Pixel coordinate grounding data:
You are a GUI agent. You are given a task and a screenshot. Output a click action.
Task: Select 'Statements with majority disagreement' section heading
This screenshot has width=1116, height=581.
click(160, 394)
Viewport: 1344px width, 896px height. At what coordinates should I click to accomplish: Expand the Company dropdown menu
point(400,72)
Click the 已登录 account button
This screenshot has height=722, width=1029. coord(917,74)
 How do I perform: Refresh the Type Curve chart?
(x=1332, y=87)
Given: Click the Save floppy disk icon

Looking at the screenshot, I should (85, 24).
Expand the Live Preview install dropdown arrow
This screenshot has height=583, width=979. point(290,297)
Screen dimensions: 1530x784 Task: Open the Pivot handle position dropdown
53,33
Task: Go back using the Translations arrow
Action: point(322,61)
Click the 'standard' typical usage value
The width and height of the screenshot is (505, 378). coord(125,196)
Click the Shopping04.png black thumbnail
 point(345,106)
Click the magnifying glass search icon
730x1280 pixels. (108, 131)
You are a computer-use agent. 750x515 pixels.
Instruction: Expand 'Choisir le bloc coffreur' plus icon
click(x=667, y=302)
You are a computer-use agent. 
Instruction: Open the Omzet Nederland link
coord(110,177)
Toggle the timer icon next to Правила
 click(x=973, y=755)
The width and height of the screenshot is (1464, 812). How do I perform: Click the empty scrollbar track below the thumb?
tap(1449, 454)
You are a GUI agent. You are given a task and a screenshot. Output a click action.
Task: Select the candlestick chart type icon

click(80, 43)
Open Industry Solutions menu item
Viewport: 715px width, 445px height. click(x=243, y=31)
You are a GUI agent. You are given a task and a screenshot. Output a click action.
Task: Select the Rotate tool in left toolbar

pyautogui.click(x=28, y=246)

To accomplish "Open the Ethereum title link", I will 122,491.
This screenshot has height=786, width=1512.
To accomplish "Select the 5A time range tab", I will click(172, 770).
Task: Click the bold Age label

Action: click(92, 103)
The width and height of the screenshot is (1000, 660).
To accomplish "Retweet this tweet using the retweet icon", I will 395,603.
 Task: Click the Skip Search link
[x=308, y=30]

Exercise description => Exactly and exclusively, repeat the lines from the line that contains "Task: Select the candlestick chart type icon" through the end of the records, both ends included.

Exercise answer =>
Task: Select the candlestick chart type icon

click(80, 43)
Open Industry Solutions menu item
Viewport: 715px width, 445px height. click(x=243, y=31)
You are a GUI agent. You are given a task and a screenshot. Output a click action.
Task: Select the Rotate tool in left toolbar

pyautogui.click(x=28, y=246)

To accomplish "Open the Ethereum title link", I will 122,491.
This screenshot has height=786, width=1512.
To accomplish "Select the 5A time range tab", I will click(172, 770).
Task: Click the bold Age label

Action: click(92, 103)
The width and height of the screenshot is (1000, 660).
To accomplish "Retweet this tweet using the retweet icon", I will 395,603.
 Task: Click the Skip Search link
[x=308, y=30]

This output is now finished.